● **Task goal**
Rewrite the records below with every "width" changed to "breadth" and nothing else altered, leaving out the pictures.

● **Data to process**

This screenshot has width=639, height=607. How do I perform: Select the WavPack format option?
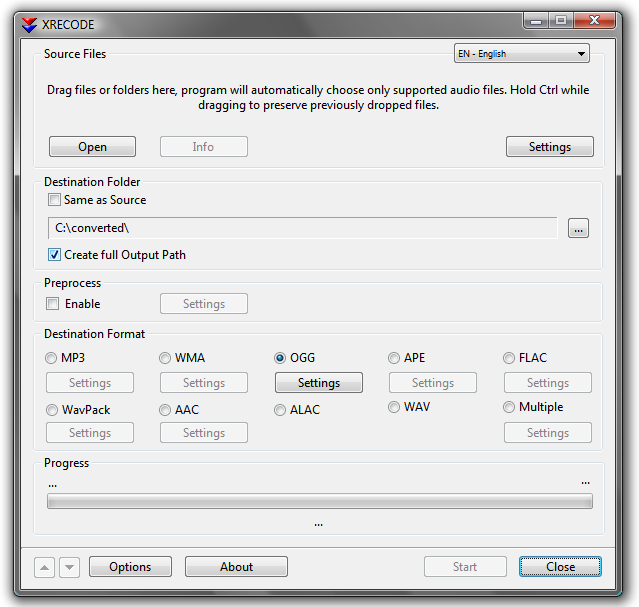(x=52, y=410)
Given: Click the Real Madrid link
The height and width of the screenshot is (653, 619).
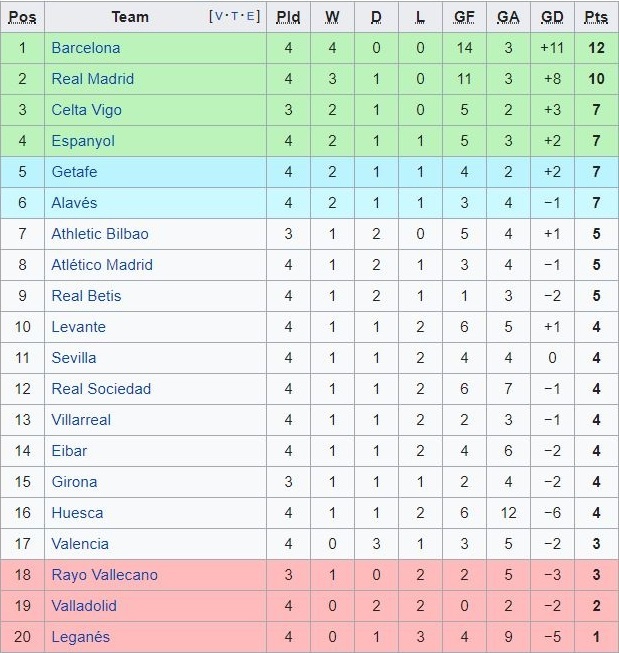Looking at the screenshot, I should pos(92,79).
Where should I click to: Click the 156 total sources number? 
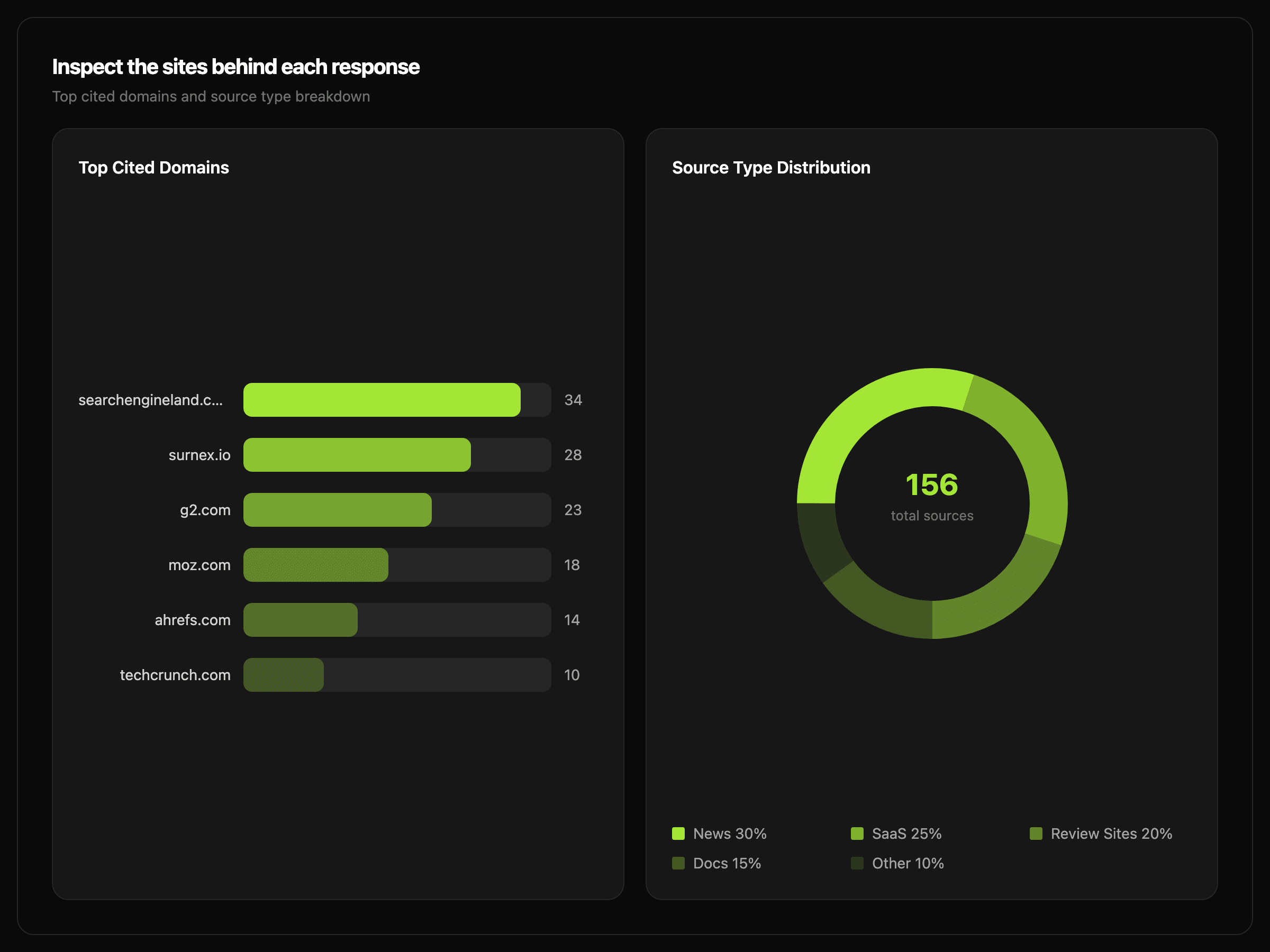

● **Output below**
This screenshot has breadth=639, height=607. How do I perform: Select the WavPack format option?
(x=52, y=410)
Given: Click the Real Madrid link
The height and breadth of the screenshot is (653, 619).
Looking at the screenshot, I should pos(92,79).
Where should I click to: Click the 156 total sources number? 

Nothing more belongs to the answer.